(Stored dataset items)
— start —

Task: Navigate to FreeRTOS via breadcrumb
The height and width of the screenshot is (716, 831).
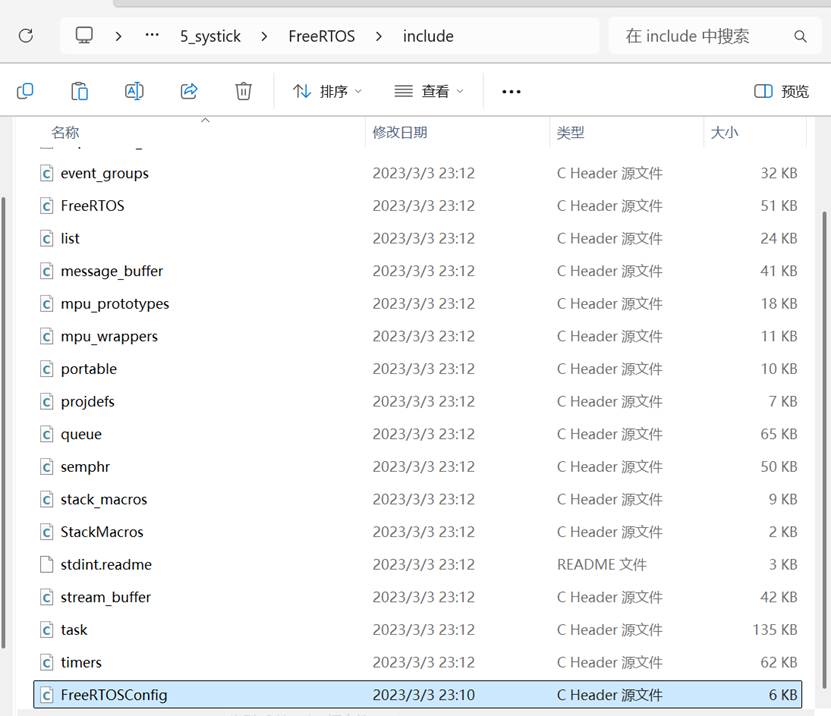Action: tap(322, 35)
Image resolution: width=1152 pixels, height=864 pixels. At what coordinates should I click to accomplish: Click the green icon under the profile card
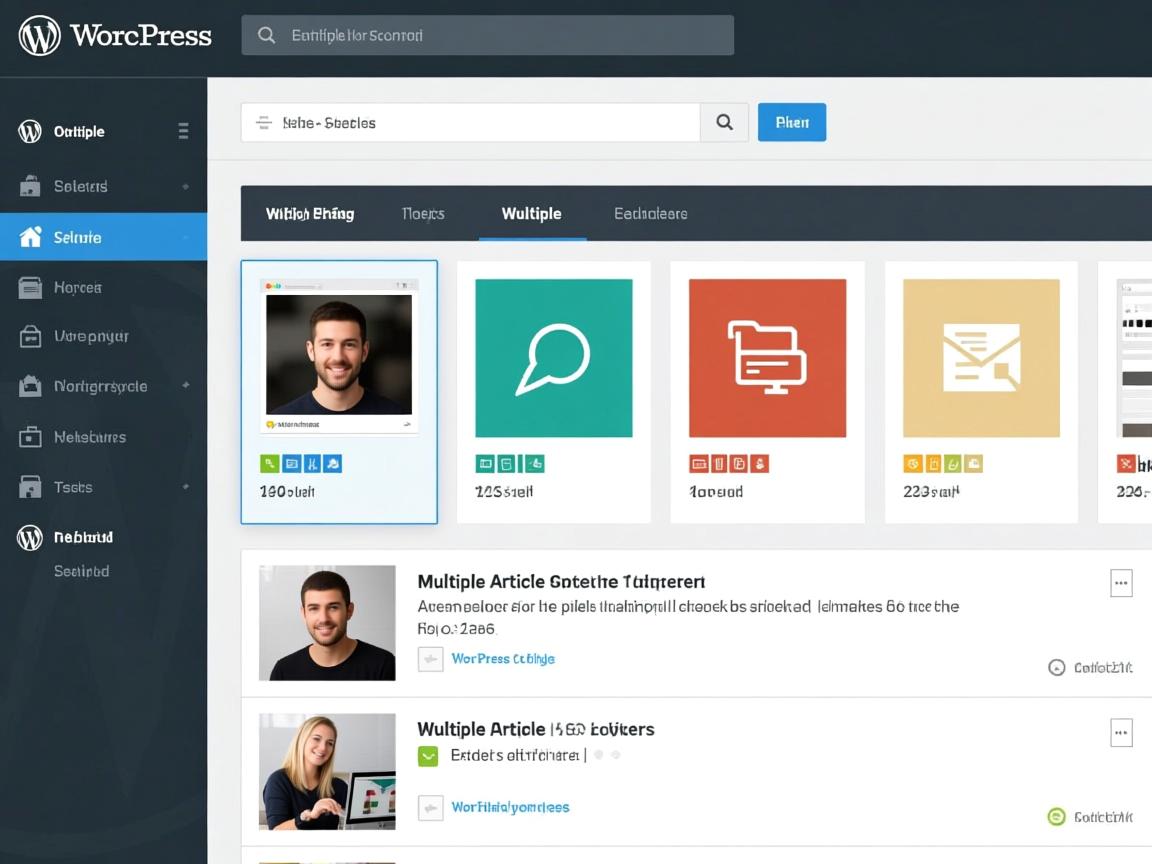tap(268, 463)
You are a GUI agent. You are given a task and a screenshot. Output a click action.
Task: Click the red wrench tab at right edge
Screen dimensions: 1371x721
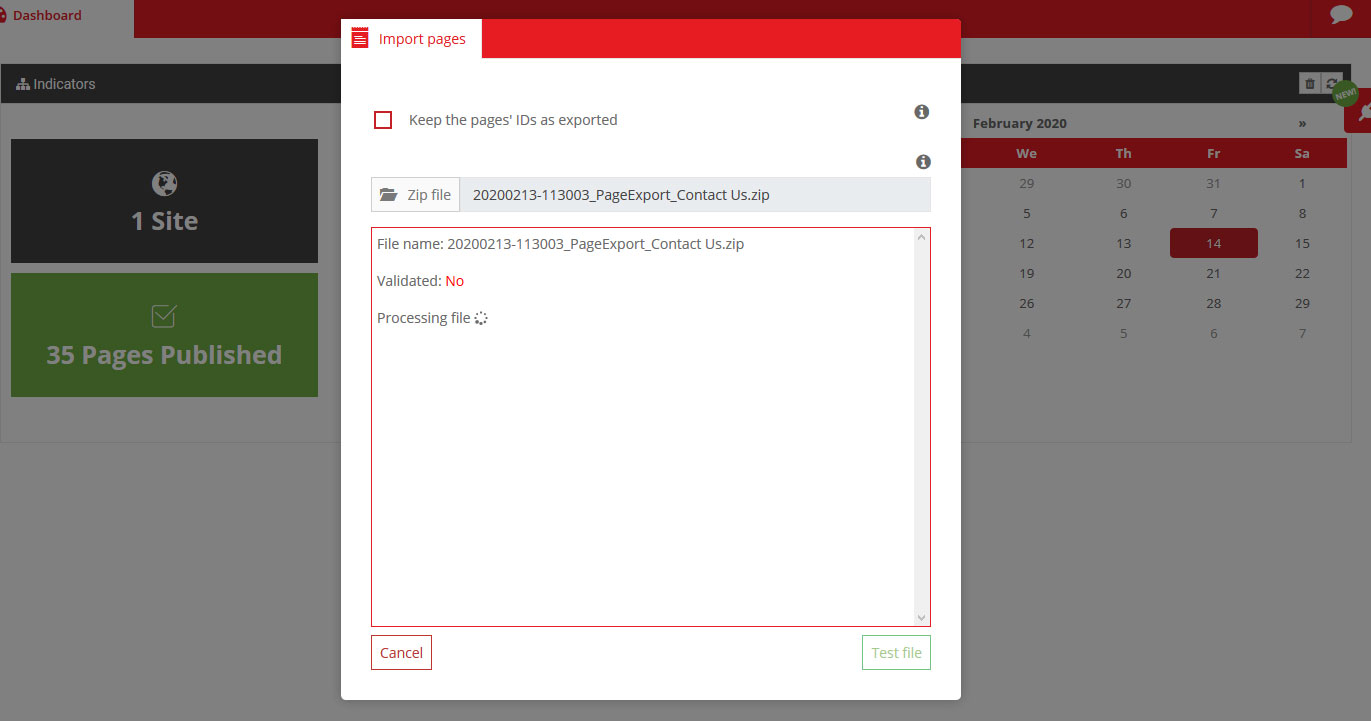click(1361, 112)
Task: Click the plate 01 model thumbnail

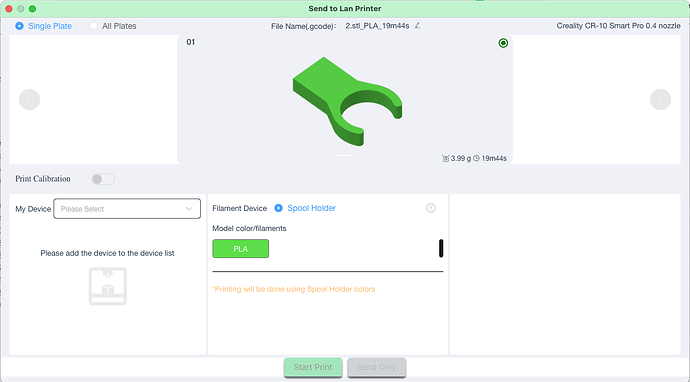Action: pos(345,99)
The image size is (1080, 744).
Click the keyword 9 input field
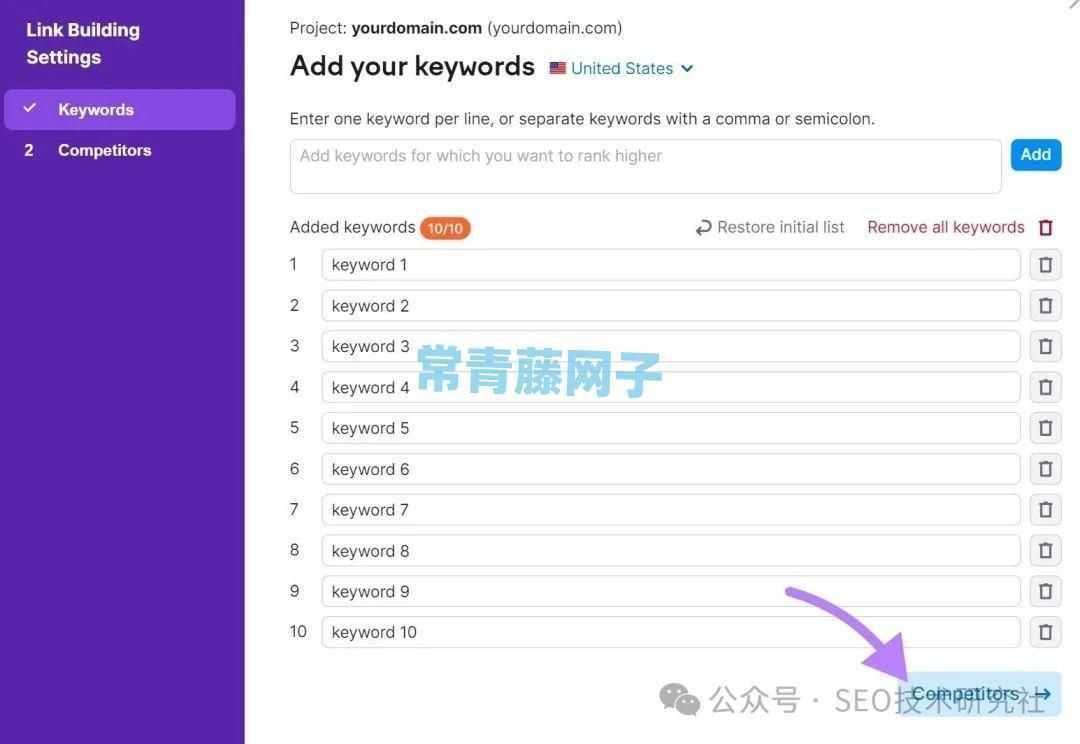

— end —
— start —

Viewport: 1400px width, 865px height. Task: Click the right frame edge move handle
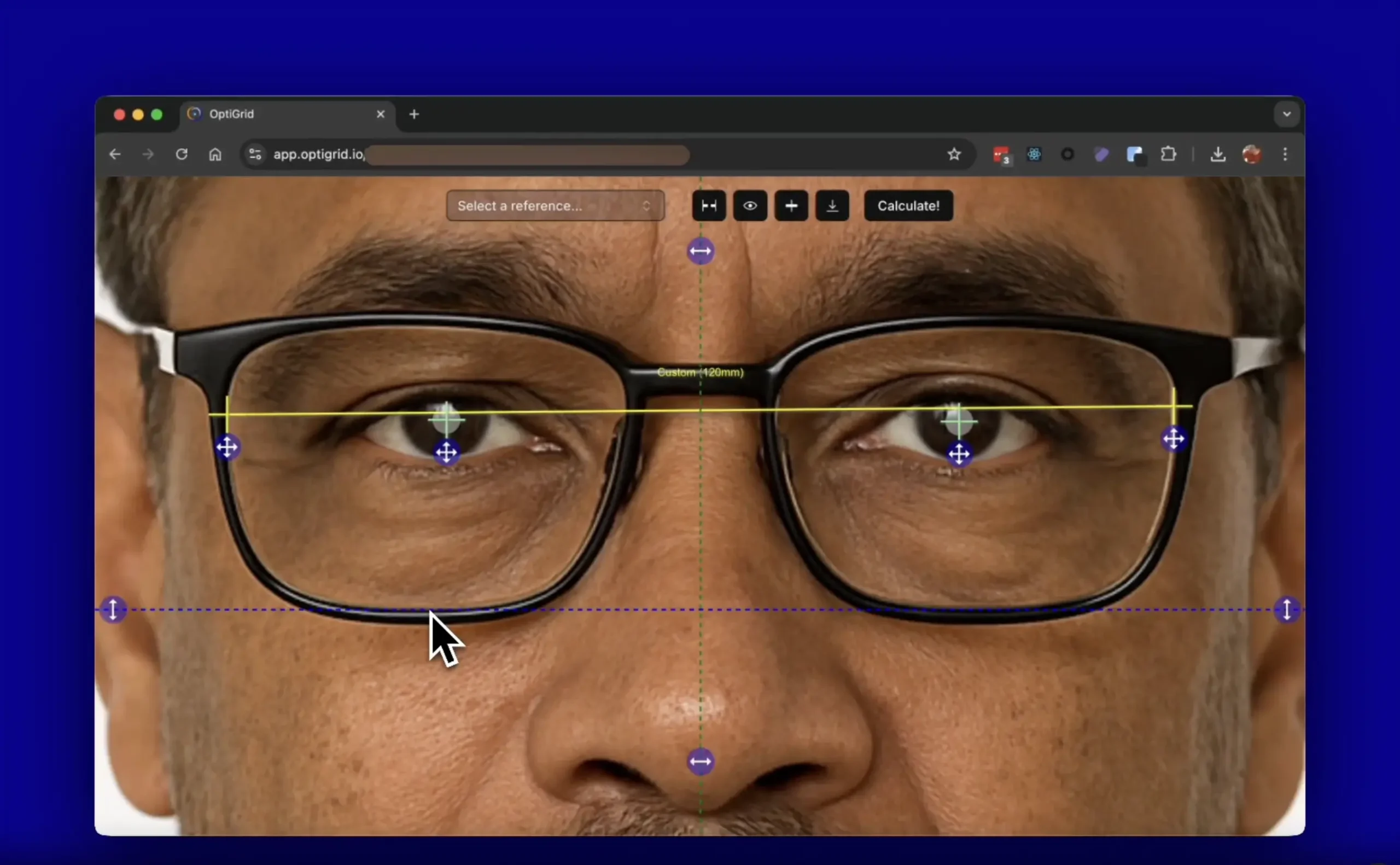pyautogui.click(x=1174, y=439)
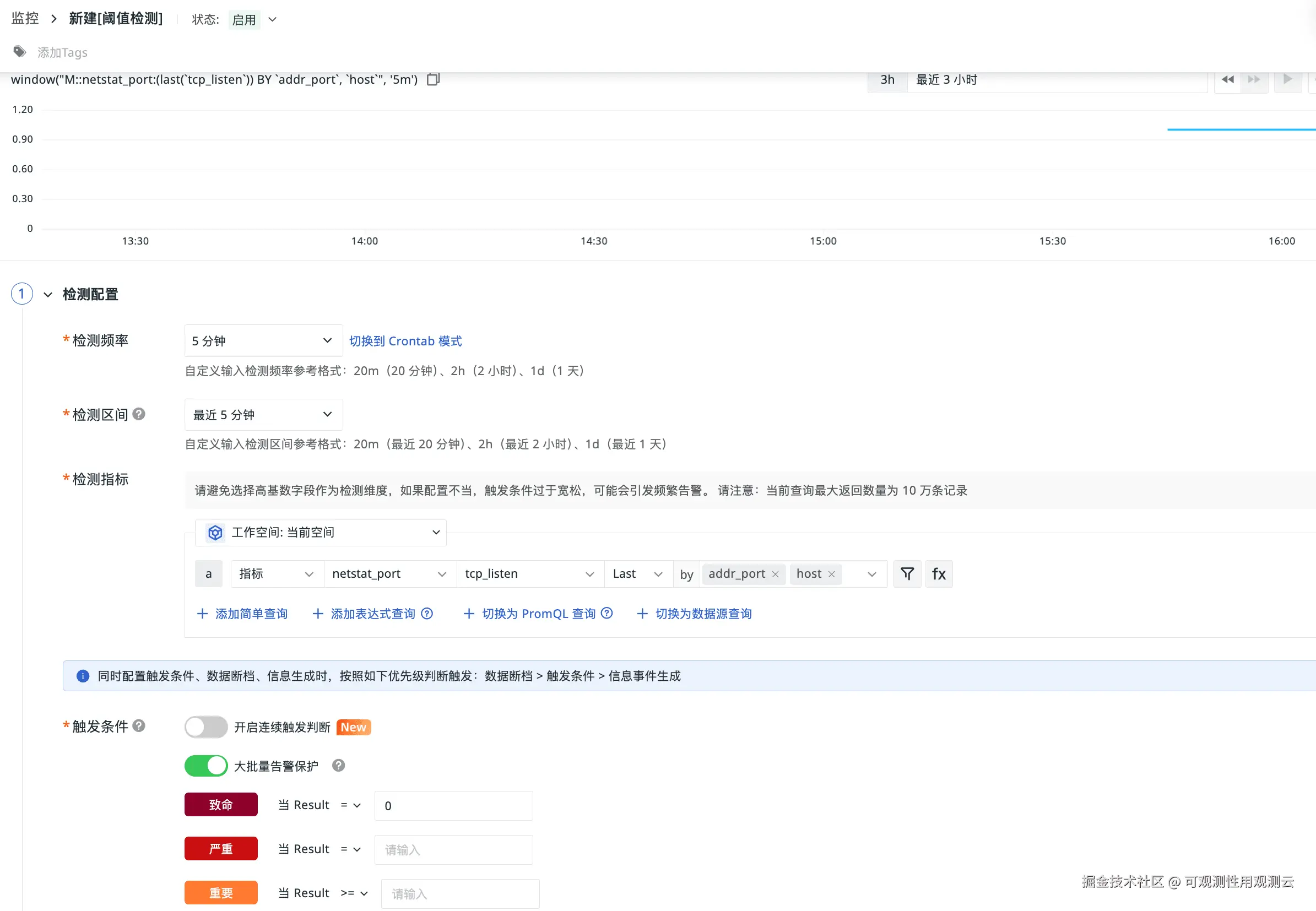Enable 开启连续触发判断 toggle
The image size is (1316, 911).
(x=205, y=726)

— end —
— start —

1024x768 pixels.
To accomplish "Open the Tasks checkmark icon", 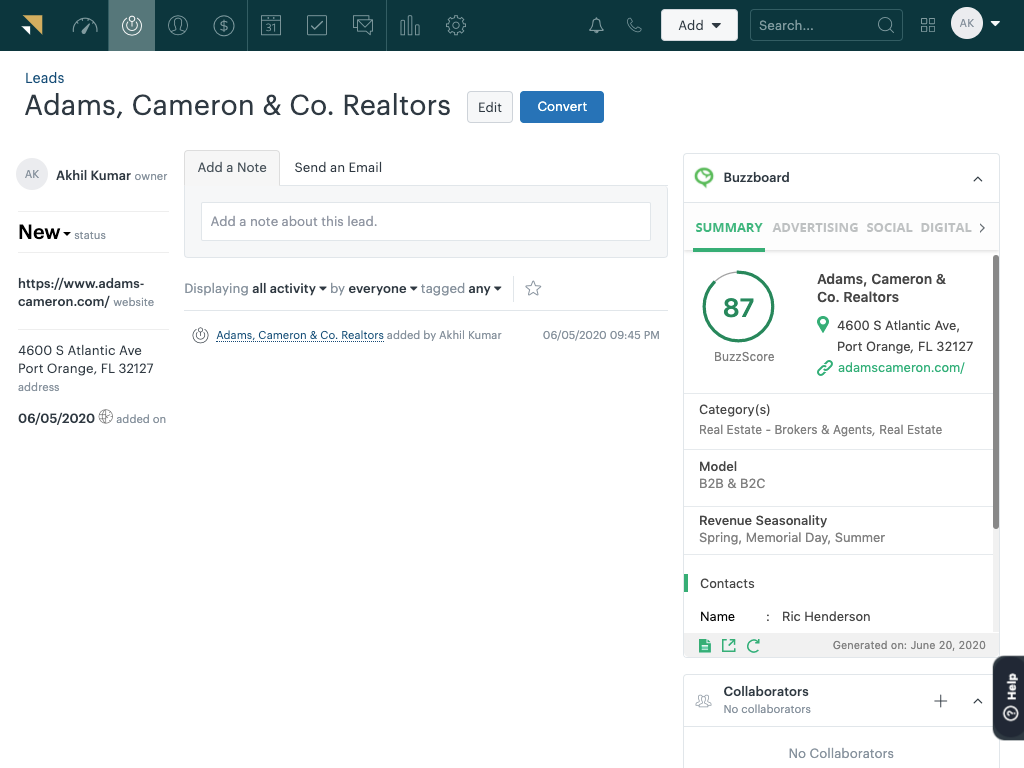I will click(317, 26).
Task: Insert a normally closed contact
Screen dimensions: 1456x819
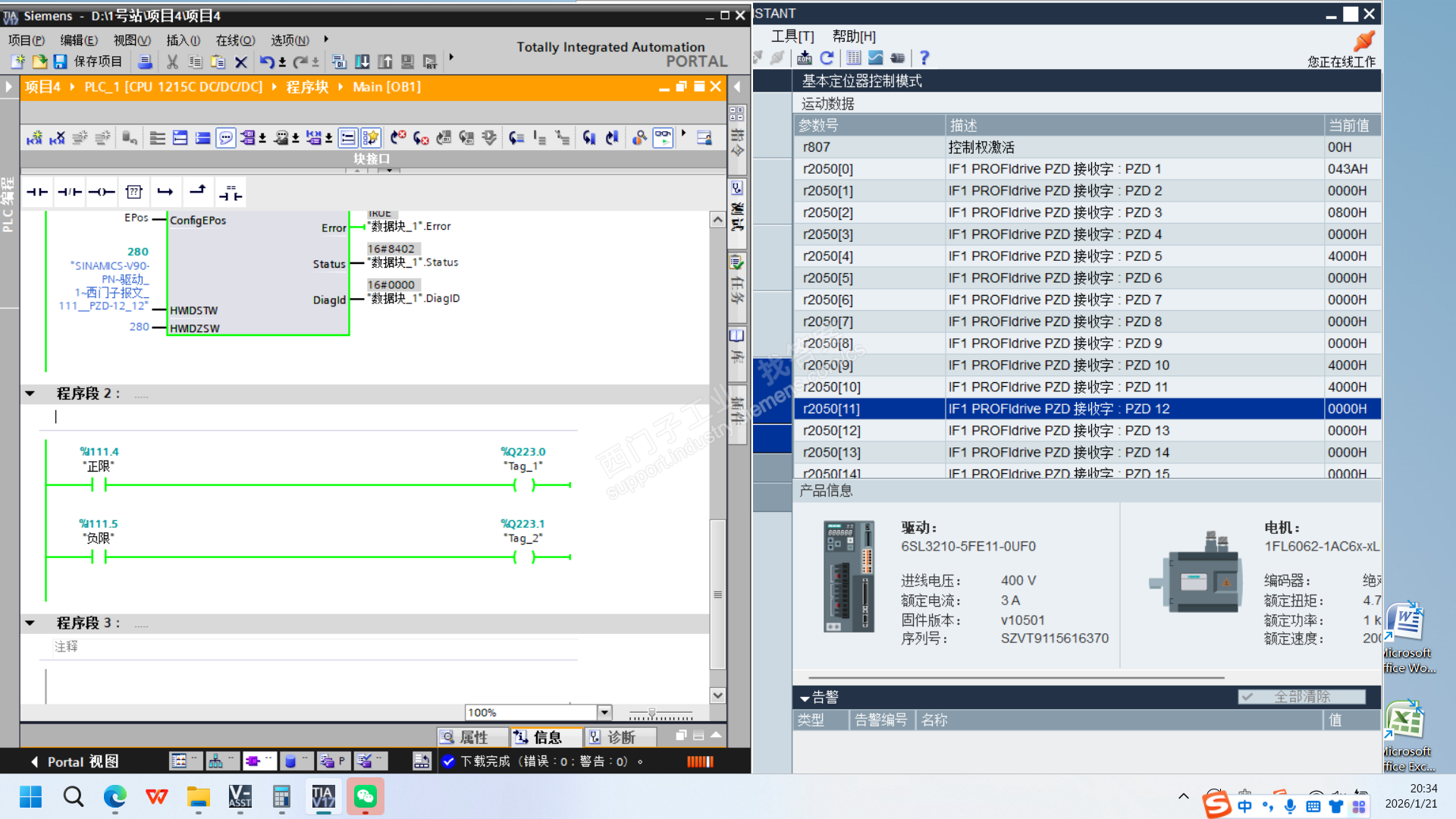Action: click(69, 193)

— end —

◆ GOAL
Duplicate the lines starting with the one that contains "Image resolution: width=1152" and ending with the one that contains "Click the keyword 9 input field", including both of those lines. Omit the pictures from your copy.

◆ SOLUTION
Image resolution: width=1152 pixels, height=864 pixels. At what coordinates should I click to accomplish: Click the green icon under the profile card
tap(268, 463)
You are a GUI agent. You are given a task and a screenshot. Output a click action.
Task: Click the red wrench tab at right edge
Screen dimensions: 1371x721
click(1361, 112)
Task: Click the plate 01 model thumbnail

Action: pos(345,99)
The image size is (1080, 744).
Click the keyword 9 input field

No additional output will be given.